History
Williamsburg, nestled on a bend in Old Man's Creek was founded in 1854 when Richard Williams, who operated a steam sawmill north of the creek, thought the Rock Island Railroad's route would take it just east of his new town. The Rock Island went ten miles north, but unlike a number of small towns founded on railroad hopes, Williamsburg hung on.
Williams, a native of Wales, platted the original town site on forty acres south of farmland he owned. That original site is the part of Williamsburg immediately east of Highland Street (Highway 149).
In 1856 Williams decided his first plat wasn't suited to be an "inland" town so he added the Williams Addition to the city: forty acres southwest of the original site.
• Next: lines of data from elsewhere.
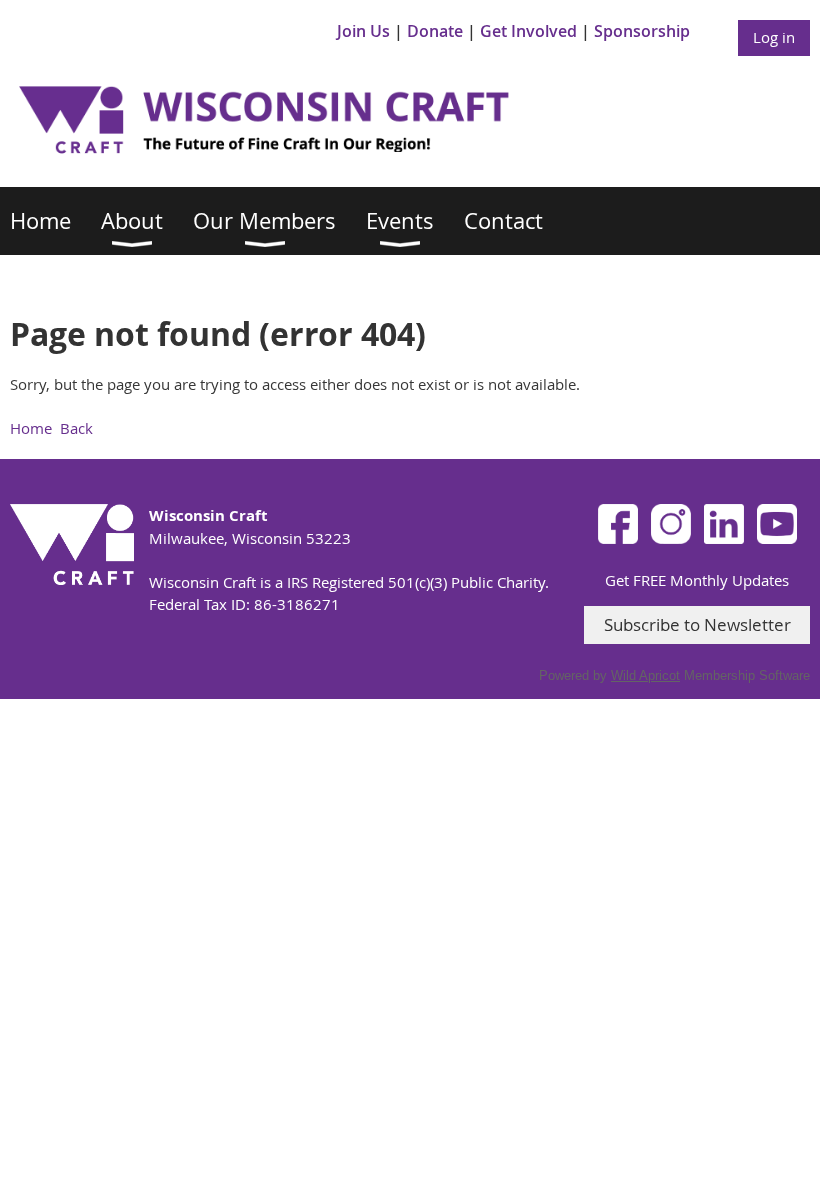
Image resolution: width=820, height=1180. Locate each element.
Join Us (363, 31)
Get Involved (528, 31)
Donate (435, 31)
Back (76, 428)
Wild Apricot (645, 675)
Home (31, 428)
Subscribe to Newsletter (697, 624)
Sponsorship (642, 31)
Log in (774, 37)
Today that site is Williamsburg's business district.
Until 1860 Williamsburg's mail service was provided by post offices to the east of the village. However, when the Rock Island Railroad reached Marengo that year Williamsburg petitioned to have their own post office, and a gentleman named Homer Paige was named postmaster.
Mr. Paige's family included three daughters, the youngest named Stella. Her father incorporated her name into the new post office he was to serve and called it "Stellapolis"-"Stella's City." The family soon moved to Des Moines but "Stellapolis" was the official name for the Williamsburg post office for 29 years. Today the name survives in the local Masonic Lodge, Stellapolis Lodge No. 391.
Williamsburg remained a small Welsh community until the Chicago, Milwaukee and St. Paul Railroad built a line from Cedar Rapids to Ottumwa in 1884. The railroad line went through Williamsburg just about where Williams had anticipated the Rock Island railroad would thirty years before. Almost overnight the community grew from 150 hardy souls to more than 1000, and in 1885 the town was incorporated.
Williamsburg's roots are primarily Welsh, Irish, and German. Settlements of Welsh pioneers just east of Williamsburg and settlements of Irish in the same area led to a gradual influx of those people into the city. More Irish settlers arrived after the coming of the railroad. After the turn of the century German immigrants began to arrive in the area spreading out from their original settlements north and west of Williamsburg
Early settlers in the Williamsburg area also included some Scottish and "Scotch-Irish" folk. One can still hear German spoken on Williamsburg's streets and until a few years ago conversations in Welsh were not uncommon.